Why Observability is Critical in Kubernetes
Kubernetes introduces several layers of abstraction:
- Pods are ephemeral
- Services scale dynamically
- Network paths are non-linear
- Failures are distributed
Without proper observability, it becomes difficult to:
- Identify bottlenecks
- Debug latency issues
- Trace failures across services
- Monitor system health
Observability Architecture Overview
End-to-end observability architecture in Kubernetes using OpenTelemetry Operator, Collector, and Grafana stack.
Architecture Flow
- Applications are instrumented using OpenTelemetry
- OpenTelemetry Operator injects auto-instrumentation
- Telemetry is collected by OpenTelemetry Collector
- Data is exported to:
- Prometheus (metrics)
- Loki (logs)
- Tempo (traces)
- Grafana visualizes all signals
Key Components of the Stack
OpenTelemetry Operator
- Auto-injects agents into pods
- Manages collectors as CRDs
- Standardizes telemetry pipelines
OpenTelemetry Collector
- Receives telemetry
- Processes data
- Exports to backends
Prometheus (Metrics)
- CPU / Memory
- Request rate
- Error rate
- Latency
Grafana Tempo (Traces)
- Distributed tracing
- Service dependencies
- Latency analysis
Loki (Logs)
- Log aggregation
- Correlation with traces
Grafana
- Dashboards
- Logs
- Traces
Deploying on AWS (EKS-Based Architecture)
- Amazon EKS → workloads
- OpenTelemetry Operator → instrumentation
- OpenTelemetry Collector → pipeline
- S3 → storage
- Grafana → visualization
Auto-Instrumentation Example
apiVersion: opentelemetry.io/v1alpha1
kind: Instrumentation
metadata:
name: java-instrumentation
spec:
java:
image: ghcr.io/open-telemetry/opentelemetry-operator/autoinstrumentation-java
OpenTelemetry Collector Config
apiVersion: opentelemetry.io/v1alpha1
kind: OpenTelemetryCollector
metadata:
name: otel-collector
spec:
config: |
receivers:
otlp:
protocols:
grpc:
http:
processors:
batch:
exporters:
prometheus:
endpoint: "0.0.0.0:8889"
tempo:
endpoint: tempo:4317
service:
pipelines:
traces:
receivers: [otlp]
processors: [batch]
exporters: [tempo]
Correlation Workflow
- Alert triggered
- Check metrics
- Inspect traces
- Check logs
- Identify root cause
Production Best Practices
- Use sampling
- Scale collectors
- Separate pipelines
- Monitor collectors
- Secure telemetry
Common Pitfalls
- No collector
- Over-collection
- No sampling
- No correlation
Real-World Example
User → Frontend → Product → Cart → Checkout → Payment
Observability helps trace issues across services.

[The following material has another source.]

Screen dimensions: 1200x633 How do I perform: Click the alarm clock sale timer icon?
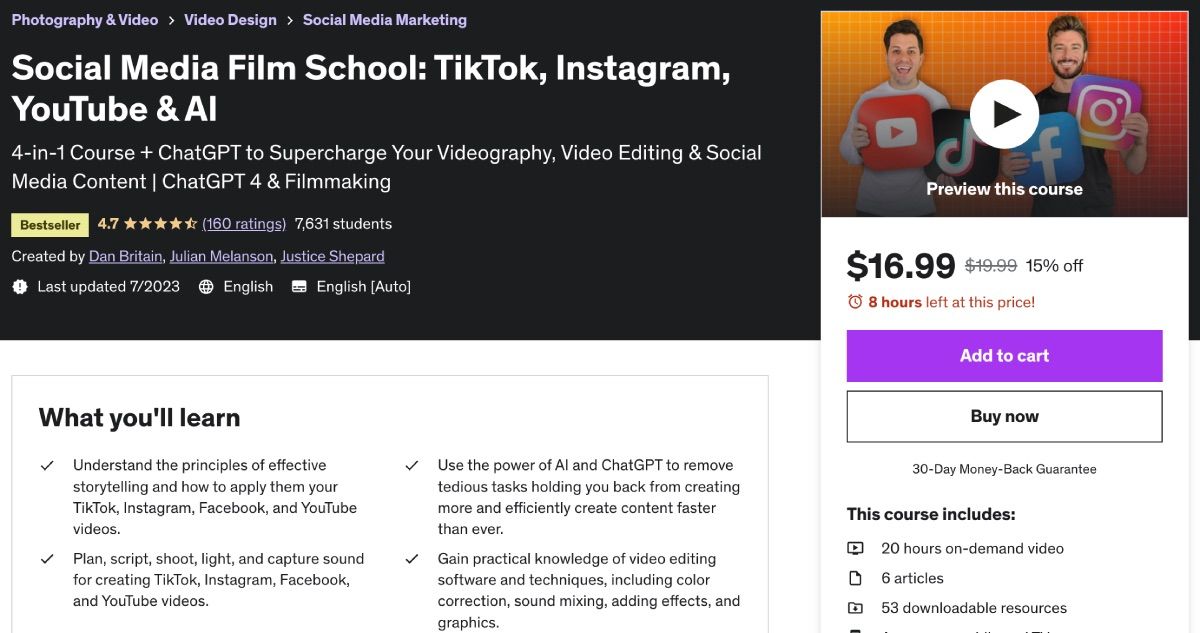(853, 301)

Production Debugging Scenario
Let’s look at a real-world scenario to understand how observability helps in production.
Scenario
Users report that the checkout service is slow in a production e-commerce application.

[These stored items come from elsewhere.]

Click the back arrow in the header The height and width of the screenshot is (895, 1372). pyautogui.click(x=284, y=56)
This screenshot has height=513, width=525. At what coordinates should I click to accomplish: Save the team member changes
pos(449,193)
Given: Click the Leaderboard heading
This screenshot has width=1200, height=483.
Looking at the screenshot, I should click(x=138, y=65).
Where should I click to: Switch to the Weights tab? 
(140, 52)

Step 1: Detect the Issue (Metrics)
Grafana dashboard shows:
- Increased latency in checkout service
- Spike in response time (P95/P99)
This indicates a performance issue but doesn’t reveal the root cause.

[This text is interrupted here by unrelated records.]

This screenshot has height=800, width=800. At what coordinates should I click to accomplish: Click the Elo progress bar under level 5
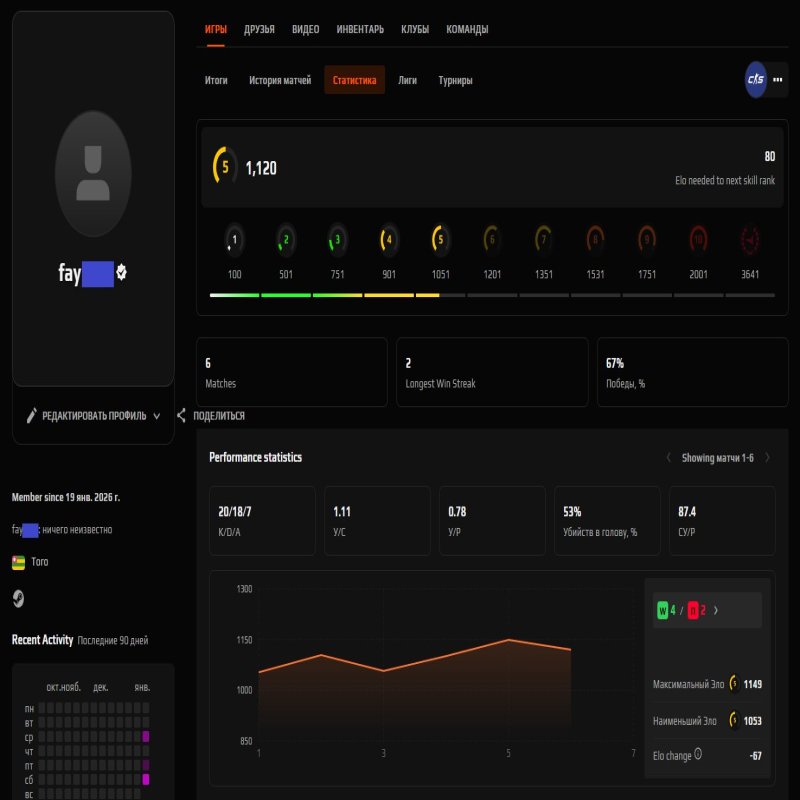coord(439,294)
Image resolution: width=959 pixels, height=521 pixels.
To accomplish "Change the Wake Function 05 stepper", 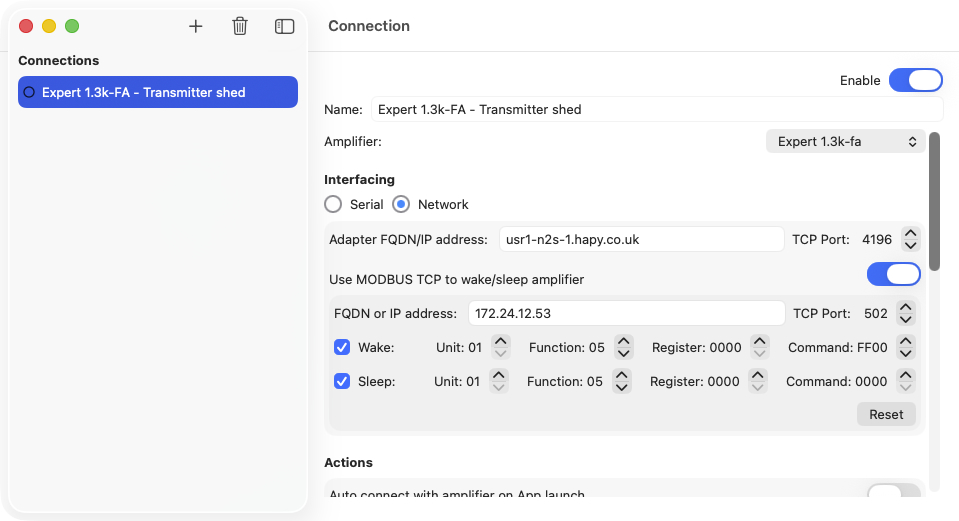I will 624,347.
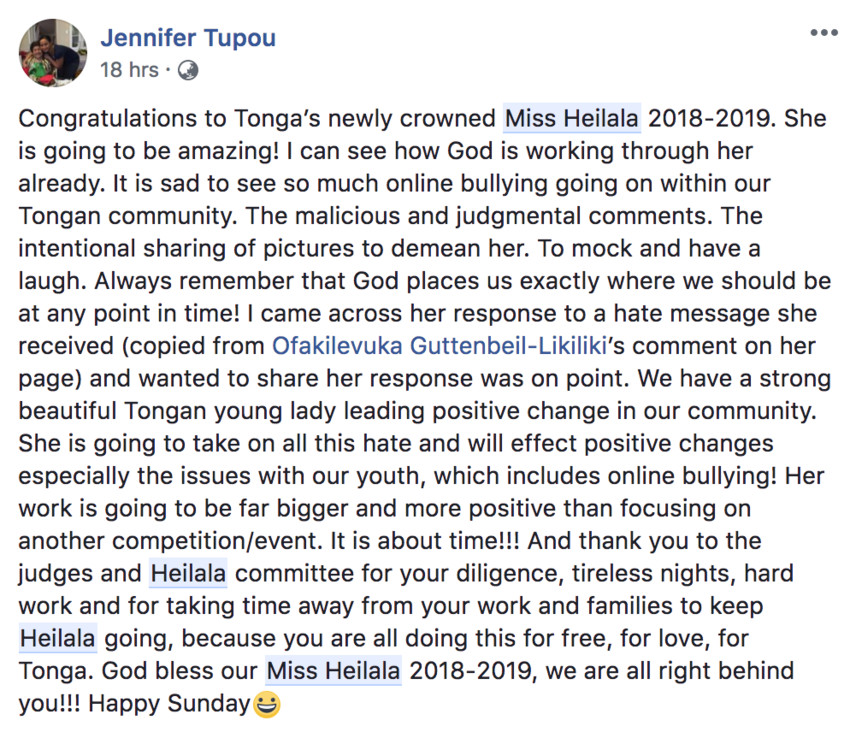
Task: Click the smiling emoji after Happy Sunday
Action: pyautogui.click(x=267, y=704)
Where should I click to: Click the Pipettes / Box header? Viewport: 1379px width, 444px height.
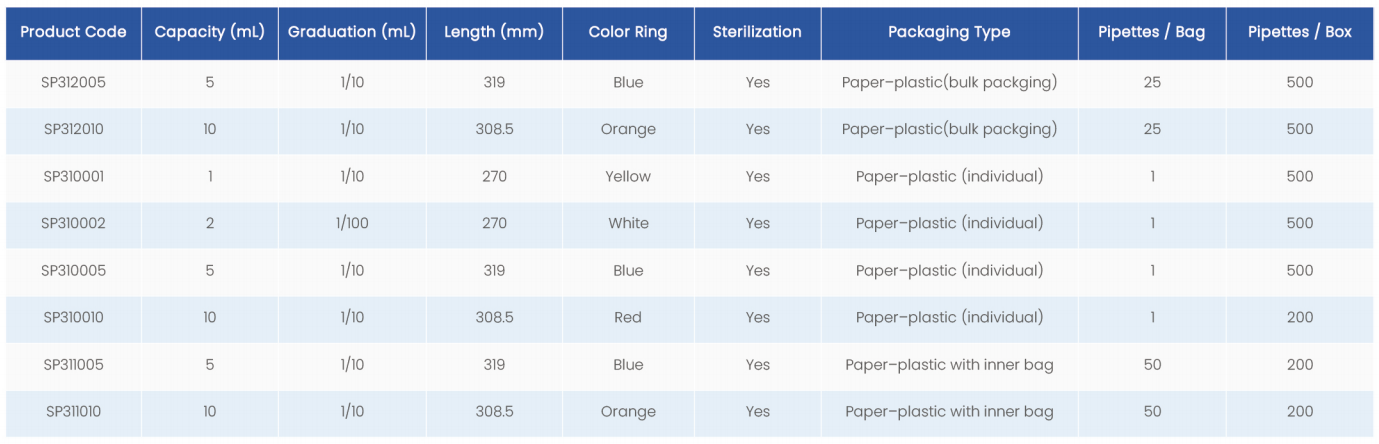[1300, 32]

Step 2: Trace the Request (Traces)
Using Grafana Tempo:
- Identify slow traces
- Analyze request flow
Example trace:
Frontend → Cart Service → Checkout Service → Payment Service
Observation:
- Checkout service is taking unusually long
Step 3: Drill Down into Spans
Within the trace:
- A specific span shows high latency
- Database query inside checkout service is slow
Step 4: Inspect Logs
Using Loki:
- Filter logs for checkout service
- Identify errors or warnings
Finding:
- Database timeout errors
- Slow query logs
Step 5: Root Cause Identified
- Inefficient database query
- Missing index
Step 6: Resolution
- Optimize query
- Add database index
- Reduce response latency
Outcome
- Latency reduced
- System stabilized
- Faster incident resolution
Key Insight
This workflow demonstrates the power of correlating metrics, traces, and logs:
- Metrics → detect
- Traces → locate
- Logs → explain
This significantly reduces MTTR (Mean Time to Resolution) in production systems.
Final Thoughts
Combining:
- OpenTelemetry Operator
- OpenTelemetry Collector
- Prometheus, Loki, Tempo
- Grafana
enables a scalable, production-grade observability platform on AWS.
Observability is not optional, it is foundational.